Health: GET/ health reports whether critical env (e.g. OpenAI key, API keys) appears configured which is useful for orchestrators and load balancers.

LLM integration: services.py

get_company_config() (with @lru_cache) resolves company fields from the database with env fallbacks (e.g sales email overridden by SALES_CONTACT_EMAIL).

get_system_prompt() substitues placeholders ({COMPANY_NAME}, {CURRENT_DATE}, etc.) into the default or env-driven OPENAI_SYSTEM_PROMPT.

sanitize_messages() normalises roles, drops empty lines, and strips known filler assistant greetings so the model context stays lean.

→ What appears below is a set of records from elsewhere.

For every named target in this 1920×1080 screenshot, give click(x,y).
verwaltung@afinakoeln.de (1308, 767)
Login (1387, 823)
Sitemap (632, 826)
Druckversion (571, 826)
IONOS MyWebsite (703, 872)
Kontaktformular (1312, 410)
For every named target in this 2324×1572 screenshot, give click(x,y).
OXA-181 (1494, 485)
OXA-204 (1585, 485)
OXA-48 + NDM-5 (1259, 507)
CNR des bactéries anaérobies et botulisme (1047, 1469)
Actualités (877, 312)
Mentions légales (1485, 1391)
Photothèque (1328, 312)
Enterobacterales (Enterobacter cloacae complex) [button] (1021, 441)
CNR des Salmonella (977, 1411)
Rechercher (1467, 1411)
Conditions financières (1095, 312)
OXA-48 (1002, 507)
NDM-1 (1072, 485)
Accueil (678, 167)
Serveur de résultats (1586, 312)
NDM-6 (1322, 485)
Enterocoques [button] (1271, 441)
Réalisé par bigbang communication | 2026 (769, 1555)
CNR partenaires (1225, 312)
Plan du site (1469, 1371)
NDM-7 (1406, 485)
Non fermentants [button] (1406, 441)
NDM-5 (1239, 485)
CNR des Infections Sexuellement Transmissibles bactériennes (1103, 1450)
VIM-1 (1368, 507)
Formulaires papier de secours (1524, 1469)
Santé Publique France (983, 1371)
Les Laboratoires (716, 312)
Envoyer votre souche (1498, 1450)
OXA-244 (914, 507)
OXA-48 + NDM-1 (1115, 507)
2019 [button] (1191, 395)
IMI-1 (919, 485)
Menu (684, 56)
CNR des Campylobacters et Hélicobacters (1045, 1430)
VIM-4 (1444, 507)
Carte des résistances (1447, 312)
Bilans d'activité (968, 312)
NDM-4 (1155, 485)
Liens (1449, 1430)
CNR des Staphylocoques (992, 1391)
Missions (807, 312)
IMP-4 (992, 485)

chat_with_ai() builds the OpenAI messages array (system message unless already present), reads model and max_tokens from env, and invokes client.chat.completions.create with a retry loop on transient errors (rate limit, connection, timeout). Failures surface as RuntimeError with logging suitable for operators.

Note: today the module may initialise the openAI client at import time and require the openai api key early; operationally, some teams prefer lazy initialisation so /health and non-LLM paths can start without a key.

Data model and configuration:

CompanyConfig stores things like website name, company name, contact channels, description, services (JSON string in DB, list in API) and sales email. What is important to remember is that this can be easily amended to suit the needs of the SME. Migrate_from_env_vars seeds one row when the table is empty and env suggest real configuration; bridging a 12-factor deploy and database-backed multi-tenant-style config later.

Closing thoughts:

Architecturally, Mochaic is a deliberately thin stack, no heavy agent framework, clear separation of concerns (UI to Next BFF to FastAPI to OpenAI) and defence in depth (API key, rate limits, size limits, sanitisation, structured logs). That keeps the system explainable and extendable; whether you add streaming, server-side conversation storage, or RAG later, the seams between layers are already well defined.